Rachida Dati contrainte à la démission ? Le gouvernement réagit aux perquisitions
Rachida Dati dans la tourmente. La ministre de la Culture a été perquisitionnée jeudi 18 décembre à ses domiciles, son ministère ainsi qu'à sa mairie d'arrondissement (VIIe arrondissement de Paris). Selon des informations du Nouvel Obs et de France Télévision, confirmées par BFMTV, elles ont été menées dans le cadre d'une information judiciaire ouverte le 14 octobre par le Parquet national financier. La ministre est soupçonnée de "corruption active et passive", "trafic d'influence", "détournement de fonds publics", "recel" et "blanchiment de ces délits en lien avec l'exercice du mandat de parlementaire européen".
Ce vendredi 19 décembre, le gouvernement a réagi aux perquisitions de la veille menée chez la ministre, écartant très clairement une potentielle démission de la ministre. La porte-parole du gouvernement ne souhaite pas voir Rachida Dati, touchée par une nouvelle enquête pour corruption. Rachida Dati "a toute sa place au ministère de la Culture" et "évidemment toute sa place au gouvernement", a déclaré Maud Bregeon au micro de RTL, saluant le "travail remarquable" de sa collègue. "Il n'y a donc pas de sujet", lance la porte-parole de l'exécutif. "Rachida Dati a toujours clamé son innocence et Rachida Dati est évidemment présumée innocente", poursuit-elle.
Alors qu'elle était élue au Parlement européen, Rachida Dati aurait perçu deux virements de 149 500 euros en honoraires pour GDF Suez, soit une somme totale de 299 000 euros. Mais voilà, elle n'en aurait pas déclaré la provenance à Bruxelles. Ces opérations financières auraient été menées grâce à un cabinet d'avocats avec qui elle travaillait. Rachida Dati nie avoir travaillé avec GDF Suez.
Un lien avec une autre affaire de corruption
Mais la maire du VIIe arrondissement de Paris n'en est pas à sa première enquête pour corruption. Elle doit être jugée, avec Carlos Ghosn (ancien patron de Renault-Nissan), du 16 au 28 septembre pour une affaire similaire. C'est dans le cadre de cette enquête que des preuves auraient été trouvées concernant l'affaire avec GDF Suez. Des notes manuscrites " GDF 250 " et " Renault 300 " ont été retrouvées dans un cahier, ce qui correspondrait aux sommes reçues par Rachida Dati.

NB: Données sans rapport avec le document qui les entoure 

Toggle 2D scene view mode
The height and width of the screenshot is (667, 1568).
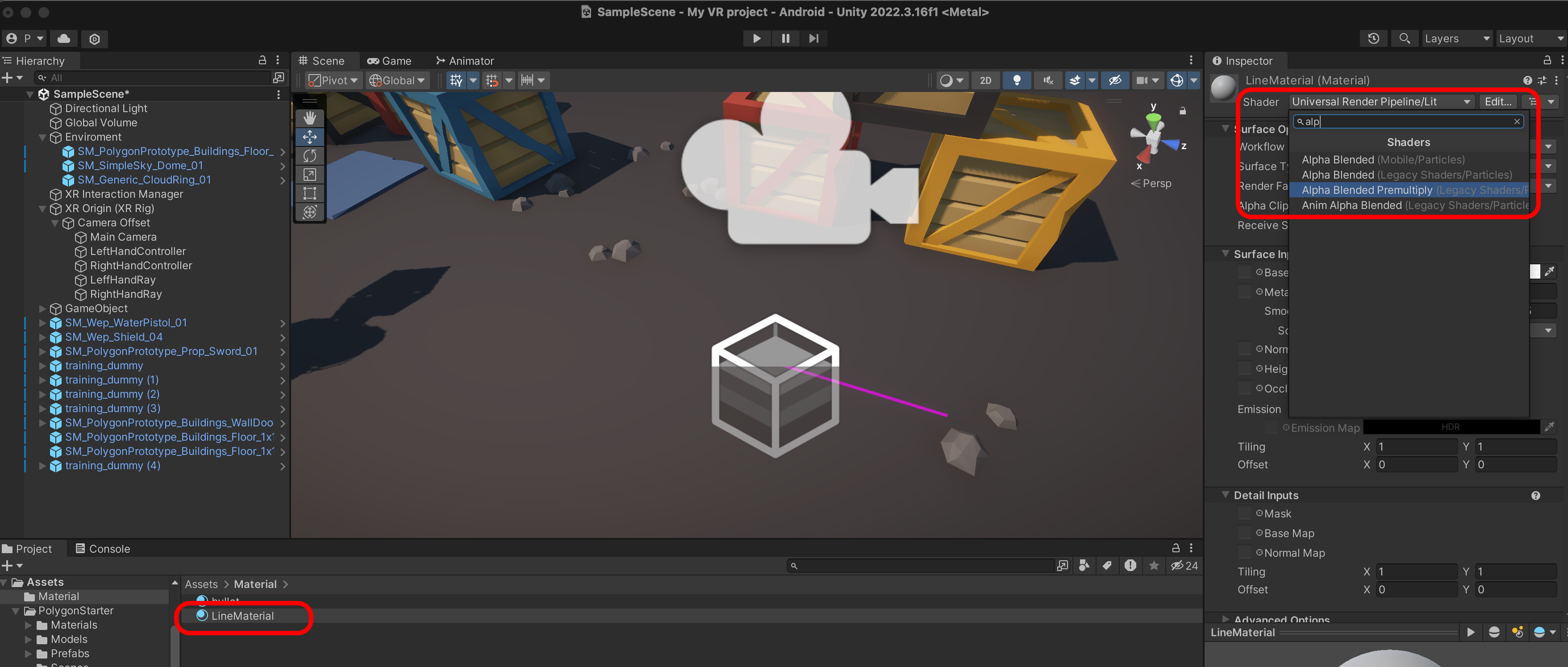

Dans ce même cahier, on retrouve aussi "GDF Suez et Areva sont concurrents, revoir contrat dernière page", toujours écrit à la main. Elle s'est déjà justifiée en assurant que c'étaient des erreurs de sa secrétaire. Des erreurs qui semblent pourtant coïncider avec des mentions dans les livres de comptes du cabinet d'avocat : "Dati Honoraire GDF Suez." Pour le moment, il ne s'agit que de soupçons et l'enquête est en cours. Elle est menée par l'Office central de la lutte contre la corruption et les infractions financières et fiscales.